--- TEXTAUSZUG ---
Ein Markt, der mit kräftigen Gewinnen lockt, zumal Korruption und Waffenhandel eng zusammengehören. Schmiergeldzahlungen lassen sich zwar oft nicht nachweisen, doch die zahlreichen Gerichtsverfahren auch gegen deutsche Rüstungsproduzenten sprechen eine deutliche Sprache. Bestechung zum Erwerb politischer Gefälligkeiten gehört gerade in Schwellenländern oft dazu; Saudi-Arabien avancierte hier in den 1980er Jahren zum Vorreiter, als Milliardendeals mit dem britischen Rüstungsgiganten BAE Systems den internationalen Waffenhandel in neue Sphären hoben - jenseits jeglicher demokratischer Kontrolle. Das Credo der Branche könnte deshalb auch lauten: Zu viel Öffentlichkeit schadet dem Geschäft.

Eine verschwiegene Branche

Anders als die machtbewusste Ministerin von der Leyen, die auf ihrem anvisierten Weg ins Kanzleramt keinem Mikrofon und keiner Kamera aus dem Weg geht, scheuen die Manager des Traditionsunternehmens deshalb Blitzlicht und kritische Nachfragen.

Misstrauisch schaut der Sprecher des Vorstands des Teilkonzerns Defence Claus Günther hinüber zu den Fotografen und Korrespondenten der Hauptstadtpresse. Am liebsten agiert der agile Wehrtechnikchef mit Businessanzug und smarter Brille im Hintergrund - Kontakte zu den Entscheidungsträgern des Verteidigungsministeriums und des für Rüstungs- und Kriegswaffenexporte verantwortlichen Bundesamts für Wirtschaft und Ausfuhrkontrolle (BAFA) in Eschborn am Taunus zählen selbstredend dazu. Kein Unbekannter also für die Verteidigungsministerin.

Als dann aber ein älterer Herr mit grauem Haar und roter Krawatte zu der Runde auf dem Diehl-Messestand stößt, ist selbst die ansonsten auf alles vorbereitete Inhaberin der Befehls- und Kommandogewalt überrascht. "Jetzt lerne ich also den echten Herrn Diehl kennen", sagt von der Leyen. Thomas Diehl, der Patriarch des 1902 in Nürnberg gegründeten Unternehmens, hat sich eigens für den Ministerinnenbesuch in die Hauptstadt begeben.

--- VORGEGEBENES MATERIAL ---
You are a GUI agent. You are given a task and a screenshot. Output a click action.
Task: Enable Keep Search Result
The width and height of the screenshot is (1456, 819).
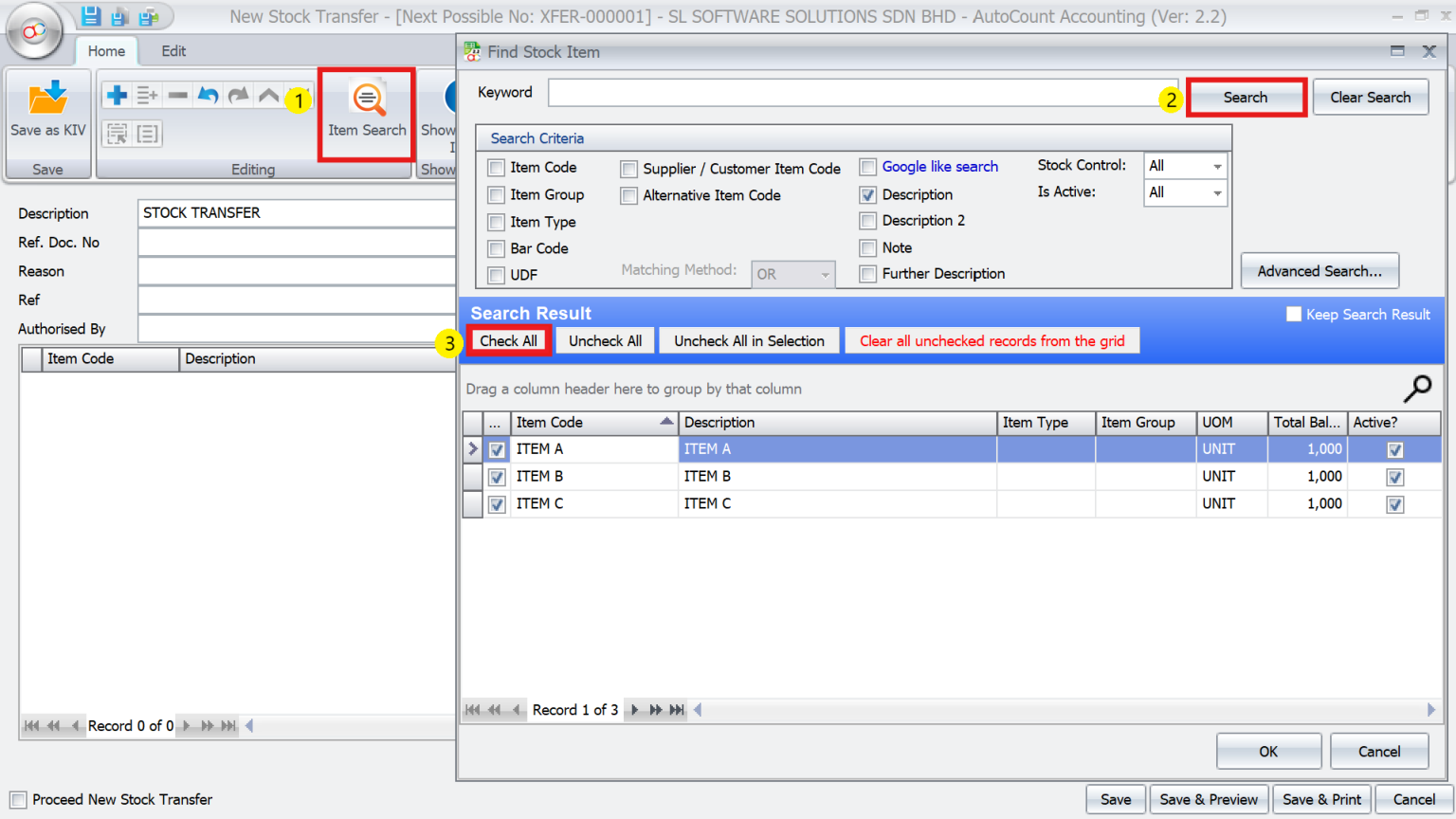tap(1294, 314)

--- ZU BEARBEITENDE AUFGABEN ---
1/ In welchem Jahr und in welcher Stadt wurde das Unternehmen gegründet, dessen Patriarch laut dem Textauszug über die Rüstungsbranche Thomas Diehl ist?
2/ Schreiben Sie den Textauszug über die Rüstungsbranche im Anschluss an seinen letzten Satz weiter.
Die Auflistung hat mit dem Textauszug nichts zu tun.

--- ERWARTETE LÖSUNGEN ---
1/ 1902 in Nürnberg.

2/
Zu bereden gibt es genug. Denn die Branche ist zwei Jahre nach Beginn des Luftkriegs gegen den Islamischen Staat im Irak und in Syrien in Aufruhr - wieder einmal. Zwar hat von der Leyen neue Investitionen in die Bundeswehr angekündigt, die Zeit des Sparens sei vorbei: Bis 2020 soll der Verteidigungsetat so schrittweise um 10 Milliarden Euro erhöht werden, die größte Steigerung im letzten Vierteljahrhundert.

Doch die größten Geschäfte winken im Ausland, wo neben den Vereinigten Staaten, China und Russland zuletzt Frankreich groß auftrumpfte: Der Verkauf des von Dassault Aviation hergestellten Mehrzweckkampfflugzeugs Rafale an Ägypten und Katar bescherte der Rüstungsindustrie der Grande Nation Aufträge im Wert von 16 Milliarden Dollar. Auch zwei Hubschrauberträger der Mistral-Klasse lieferte Paris an die Militärmachthaber in Kairo.

Abgehängt zu werden von der Konkurrenz fürchtet die deutsche Rüstungslobby, zumal sich die europäischen Produzenten teilweise selbst im Wege stehen: Statt ihre Ressourcen zu bündeln, machen sie sich auf dem profitträchtigen globalen Kampffliegermarkt gegenseitig Konkurrenz. Nicht nur das Eurofighter-Konsortium mit Sitz in Hallbergmoos bei München buhlt international um Aufträge, Dassault Aviation aus Frankreich sowie der schwedische Hersteller Saab treten mit eigenen Modellen ebenfalls gegen die mächtigen amerikanischen Wettbewerber Lockheed Martin, Boeing und Northrop Grumman an.

Außerdem versuchte Sigmar Gabriel, eine neue Linie durchzusetzen: Weniger Waffen sollten künftig aus Deutschland verkauft werden, forderte der Vizekanzler gleich zu Beginn seiner Amtszeit. Nur durch Ab-, nicht durch Aufrüstung ließen sich die Krisenherde der Welt mittelfristig eindämmen. Das sei auch deshalb bitter nötig, weil ein entscheidender Grund für die Flüchtlingskrise in Europa die anhaltenden Kriege in Syrien und im Irak seien.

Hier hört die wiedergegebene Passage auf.